During drier parts of the year, some of the river goes nearly dry due to diversions for water power. However, this section was a massive whitewater section--Class VI rapids, too dangerous for anyone to run. Three people tried a number of years ago and their raft flipped instantly. Two were saved by people watching close by, while the body of the third was found weeks later downstream.

In one place the canyon is so narrow that the Interstate goes double decker. Along with the river, the train tracks, and the road, there is also a bike trail. Someone please drop me off on the uphill side and let me ride down the 16 miles! Much of it was submerged by the flooded river during this trip, though. When it's dry, the bike path must be a fantastic way to see the sights at a slower pace.

The train eventually veered away from the Interstate at Dotsero and heads north. We passed a water wheel, and only when I looked at this photo at home did I realize I also had a photo of a horse stranded on a little island.

This section of the river is quite a bit calmer, with rapids interspersed. It has become known as Moon River, due to a frequent action performed by river rafters. As one of the volunteers said, we saw plenty of white-rumped rafters and bare-breasted rafters. (Click on the photo if you want a larger version.)

We continued north with some spectacular scenery.

As we entered Gore Canyon, we could see a highway high above us on the west. A couple wrecks are located on the steep slope below Inspiration Point, also known as Dead Man's Curve, but fortunately no one was injured.

Gore Canyon was steep and narrow, and this terrain made the Interstate planners choose another route.

Middle Park is crossed next. In Colorado, the term "park" means "valley." You can see the snow-capped Rockies in the distance.

Then it was time for Byers Canyon. Many places along the canyon have wires hanging just above the train. These detect falling rocks and can send signals to the train if there is any disturbance.

Then it was time for dinner. I had enjoyed breakfast in the dining car so much that I decided we would also do dinner there. We were seated with Grandma Pat, who has a plethora of children, grandchildren, and great-grand children. She has a friend in Grand Junction and travels by train to see her several times a year. I asked her what was her favorite season to travel, and she said she enjoyed them all, and that they all look quite different. Hmm, another reason to take the train again!

Here are the three of us! Hopefully next time my husband can come, he would really enjoy the trip, too.

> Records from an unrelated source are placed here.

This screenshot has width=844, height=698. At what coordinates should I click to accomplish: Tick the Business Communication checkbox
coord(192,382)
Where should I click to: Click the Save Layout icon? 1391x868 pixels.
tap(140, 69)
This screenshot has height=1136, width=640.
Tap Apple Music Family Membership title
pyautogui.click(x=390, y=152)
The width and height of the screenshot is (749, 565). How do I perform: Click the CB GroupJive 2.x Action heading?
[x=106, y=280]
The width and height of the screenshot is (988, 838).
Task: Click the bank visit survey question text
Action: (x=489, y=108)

We started going through a lot of tunnels as we got closer to the edge of the mountains. There are 42 tunnels between Denver and Grand Junction, and Desert Boy enjoyed seeing how long they were by counting in each of them. We knew we were in a long tunnel when we counted more than 15. And then of course there is the Moffat Tunnel, 6.2 miles long. We were busy eating dinner then so we didn't have to count. (Thank goodness)

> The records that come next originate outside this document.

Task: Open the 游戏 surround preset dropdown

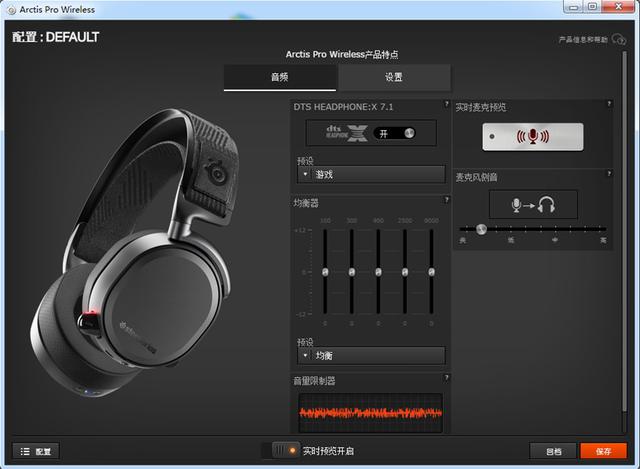Action: tap(371, 174)
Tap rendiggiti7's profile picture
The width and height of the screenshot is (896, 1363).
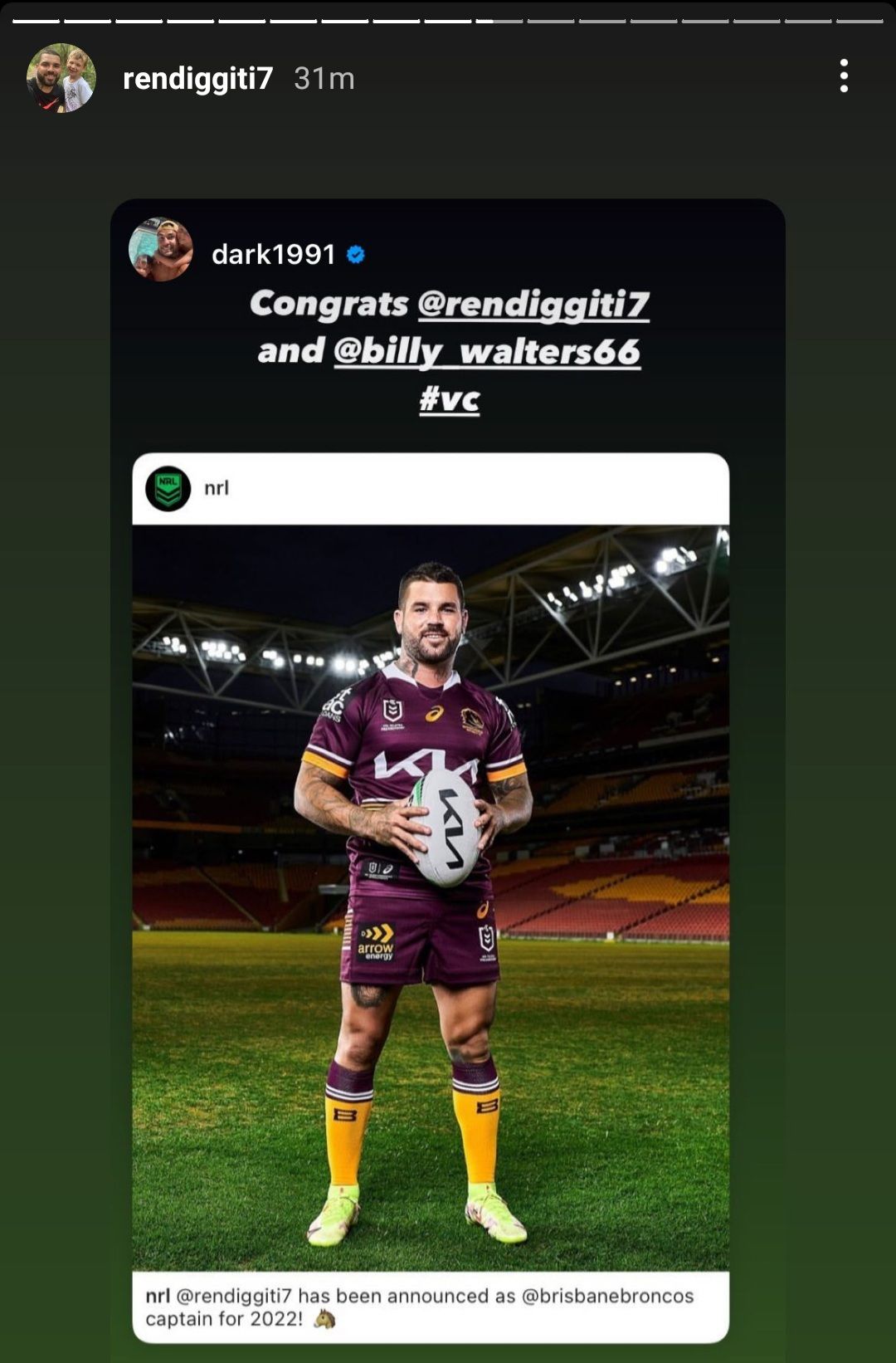61,78
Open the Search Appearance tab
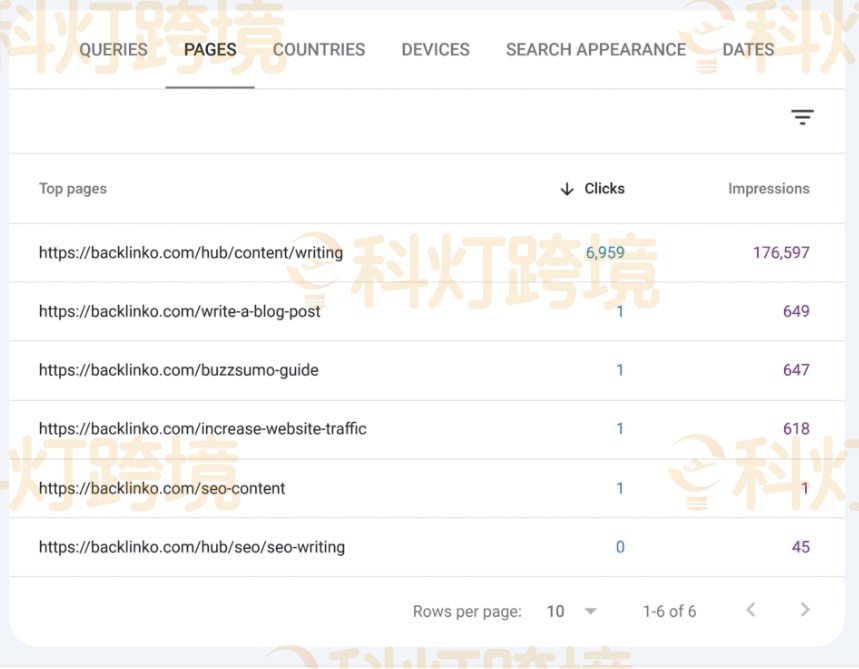Image resolution: width=859 pixels, height=669 pixels. 595,49
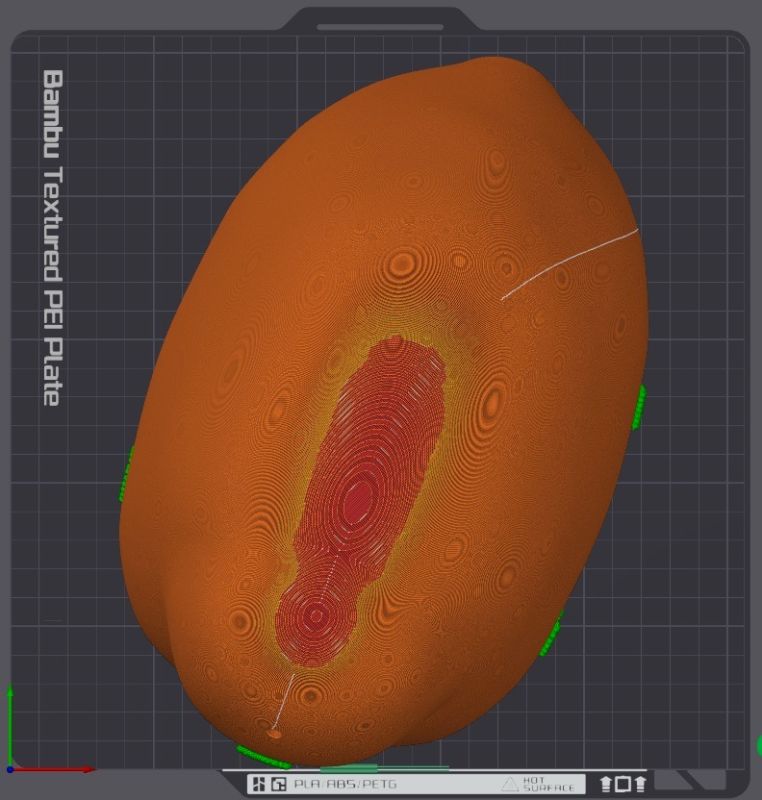The width and height of the screenshot is (762, 800).
Task: Click the green segment on the model's right edge
Action: [x=639, y=406]
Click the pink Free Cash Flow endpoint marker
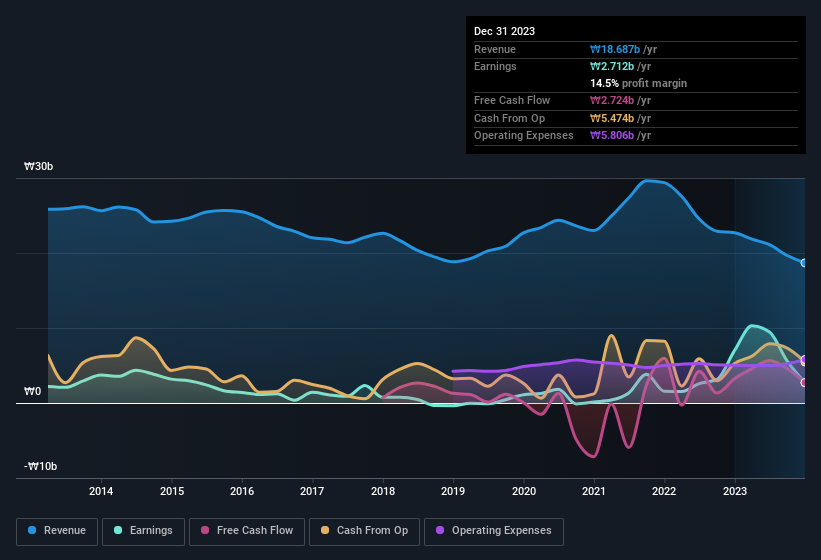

The sun was shining on the distant skyscrapers of Denver. A group of teachers helped me entertain Desert Boy and took turns holding Desert Girl in the observation car. The train is a good way to meet people. We enjoyed the sunset arrival into Denver.

We arrived in Union Station in Denver, happy to have had such a grand train adventure.


jhami said...

I've always wanted to do a train trip - that looks like a lot of fun (especially the freedom to move around)
Cool pictures!

Annette said...

Wow, looks like a beautiful ride! I've never thought about taking a train, but it looks really cool. I'm impressed you braved a trip by yourself with two kids! Kudos. ☺

jendoop said...

I would love to do that train ride. We've driven through Glenwood canyon many times. I miss Colorado (I tell you that a lot don't I?).

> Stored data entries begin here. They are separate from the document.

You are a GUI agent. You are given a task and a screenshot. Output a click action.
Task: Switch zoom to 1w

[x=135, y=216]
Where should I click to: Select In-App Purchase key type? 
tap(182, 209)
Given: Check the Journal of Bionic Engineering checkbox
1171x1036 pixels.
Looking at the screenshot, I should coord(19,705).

For an interesting side story about trains- An older man that we know is a conductor on the NJ trains that depart from NYC. On 9-11 he saw all the terrified people coming from the city (a story we've never gotten him to tell). He and his wife always travel by train. A few months ago they went all around the US on trains - from PA to AZ, CA, OR, MO, and back home to PA. What a trip that would be! They would be one of those colorful people you'd meet on a train.